Villa Fiorito, Quartiere Aurelia 


Stabilimento Ferrania, 1959

Julio Garcia Lafuente died in Rome in 2013, at age 92. 



Bill 



Wednesday, November 2, 2022

Neo-fascism comes to picturesque small-town Italy

 

Men outside Caffè Europa in the Roman hill town of Rocca di Papa.

We've always enjoyed watching the men (it's always men) in local bars, sitting around, playing cards, talking. It seems very communal, a good place for these apparently retired Italians. We were consequently horrified to see the small town where the photo above was taken, our favorite small town in the Alban Hills outside of Rome, identified by the New York Times this past week as a hot bed of neo-Fascism.

We had become inured to the fact that Giorgia Meloni, head of the Fratelli d'Italia party ("Brothers of Italy"), would become prime minister. For months the polls had shown her leading, even if her party received only about one-quarter of the vote. She made a pact with some other devils, including Silvio Berlusconi and Matteo Salvini, on her way to the top post in Italy. Salvini was rewarded with the position of Deputy Prime Minister and - get this and don't choke - Minister of Infrastructure and Sustainable Mobility (no wonder Italian Facebook went nuts over this Brave-New-World-speak).

We've also been keenly aware of the posters and graffiti around Rome that even decades ago promoted neo-Fascism. We wrote about some of these in our posts on posters and right-wing "heroes." (See here and here.)

● EXCERPTED RECORDS:
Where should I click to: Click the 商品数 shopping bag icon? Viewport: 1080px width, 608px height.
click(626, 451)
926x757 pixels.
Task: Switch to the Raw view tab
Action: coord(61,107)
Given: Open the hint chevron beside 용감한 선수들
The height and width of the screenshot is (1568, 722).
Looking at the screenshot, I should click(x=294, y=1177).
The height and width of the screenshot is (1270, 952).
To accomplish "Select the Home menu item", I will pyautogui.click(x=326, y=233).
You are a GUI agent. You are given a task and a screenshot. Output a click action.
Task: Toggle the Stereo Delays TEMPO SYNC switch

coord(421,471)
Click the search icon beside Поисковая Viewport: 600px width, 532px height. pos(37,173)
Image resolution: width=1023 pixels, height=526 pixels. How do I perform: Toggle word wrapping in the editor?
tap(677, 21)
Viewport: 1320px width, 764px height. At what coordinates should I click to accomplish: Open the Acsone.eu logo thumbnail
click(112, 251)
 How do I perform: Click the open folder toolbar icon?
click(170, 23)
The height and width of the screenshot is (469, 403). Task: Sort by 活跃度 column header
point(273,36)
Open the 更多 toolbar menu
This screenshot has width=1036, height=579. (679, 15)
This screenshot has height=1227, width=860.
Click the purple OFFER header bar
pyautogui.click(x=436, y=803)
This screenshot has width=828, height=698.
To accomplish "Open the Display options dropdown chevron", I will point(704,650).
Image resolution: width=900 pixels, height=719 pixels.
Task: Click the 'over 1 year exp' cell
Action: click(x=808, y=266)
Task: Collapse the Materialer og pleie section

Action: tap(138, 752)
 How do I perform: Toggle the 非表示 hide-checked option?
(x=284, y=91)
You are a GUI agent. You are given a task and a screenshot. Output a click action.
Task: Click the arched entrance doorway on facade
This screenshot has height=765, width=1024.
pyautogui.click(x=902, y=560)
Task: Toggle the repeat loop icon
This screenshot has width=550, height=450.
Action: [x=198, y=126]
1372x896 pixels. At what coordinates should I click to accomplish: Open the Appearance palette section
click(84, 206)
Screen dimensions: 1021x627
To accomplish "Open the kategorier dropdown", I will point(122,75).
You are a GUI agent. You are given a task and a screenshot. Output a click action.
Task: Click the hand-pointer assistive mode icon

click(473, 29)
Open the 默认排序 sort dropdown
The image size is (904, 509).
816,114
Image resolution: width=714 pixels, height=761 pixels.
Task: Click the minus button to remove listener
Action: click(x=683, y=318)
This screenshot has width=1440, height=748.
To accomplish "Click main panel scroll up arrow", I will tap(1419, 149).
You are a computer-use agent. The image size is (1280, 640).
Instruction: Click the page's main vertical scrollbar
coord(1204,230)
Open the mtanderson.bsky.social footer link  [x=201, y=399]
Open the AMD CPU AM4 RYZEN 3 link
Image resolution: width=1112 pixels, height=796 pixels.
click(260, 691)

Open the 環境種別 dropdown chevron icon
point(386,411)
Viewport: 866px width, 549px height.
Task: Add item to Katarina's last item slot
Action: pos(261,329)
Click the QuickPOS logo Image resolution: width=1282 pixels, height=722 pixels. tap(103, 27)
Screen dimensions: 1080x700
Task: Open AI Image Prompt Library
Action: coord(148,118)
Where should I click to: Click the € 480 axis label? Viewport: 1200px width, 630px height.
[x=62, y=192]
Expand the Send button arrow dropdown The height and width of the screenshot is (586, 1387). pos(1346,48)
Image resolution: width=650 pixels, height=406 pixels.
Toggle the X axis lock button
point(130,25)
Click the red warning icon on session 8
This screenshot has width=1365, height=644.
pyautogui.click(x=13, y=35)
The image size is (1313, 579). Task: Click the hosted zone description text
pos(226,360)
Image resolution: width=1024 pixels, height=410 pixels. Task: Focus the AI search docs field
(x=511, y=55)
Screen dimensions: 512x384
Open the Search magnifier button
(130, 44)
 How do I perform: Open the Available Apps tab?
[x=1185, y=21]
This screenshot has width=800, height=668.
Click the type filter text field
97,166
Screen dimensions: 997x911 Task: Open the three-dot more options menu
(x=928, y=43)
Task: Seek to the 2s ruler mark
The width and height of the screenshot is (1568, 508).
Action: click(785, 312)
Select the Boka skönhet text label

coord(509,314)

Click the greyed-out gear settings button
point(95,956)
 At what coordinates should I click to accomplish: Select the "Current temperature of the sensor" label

● EXERCISE 1:
List every person named in the paragraph of the post on neo-Fascism in Italy that begins "We had become inured".
● EXERCISE 2:
In the post on neo-Fascism in Italy, which newspaper identified the writers' favorite small town as a hot bed of neo-Fascism?
● EXERCISE 3:
Output the part of the post on neo-Fascism in Italy between "We had become" and "over this Brave-New-World-speak).", inclusive.

● TASK SOLUTION 1:
Giorgia Meloni, Silvio Berlusconi, Matteo Salvini

● TASK SOLUTION 2:
The New York Times

● TASK SOLUTION 3:
We had become inured to the fact that Giorgia Meloni, head of the Fratelli d'Italia party ("Brothers of Italy"), would become prime minister. For months the polls had shown her leading, even if her party received only about one-quarter of the vote. She made a pact with some other devils, including Silvio Berlusconi and Matteo Salvini, on her way to the top post in Italy. Salvini was rewarded with the position of Deputy Prime Minister and - get this and don't choke - Minister of Infrastructure and Sustainable Mobility (no wonder Italian Facebook went nuts over this Brave-New-World-speak).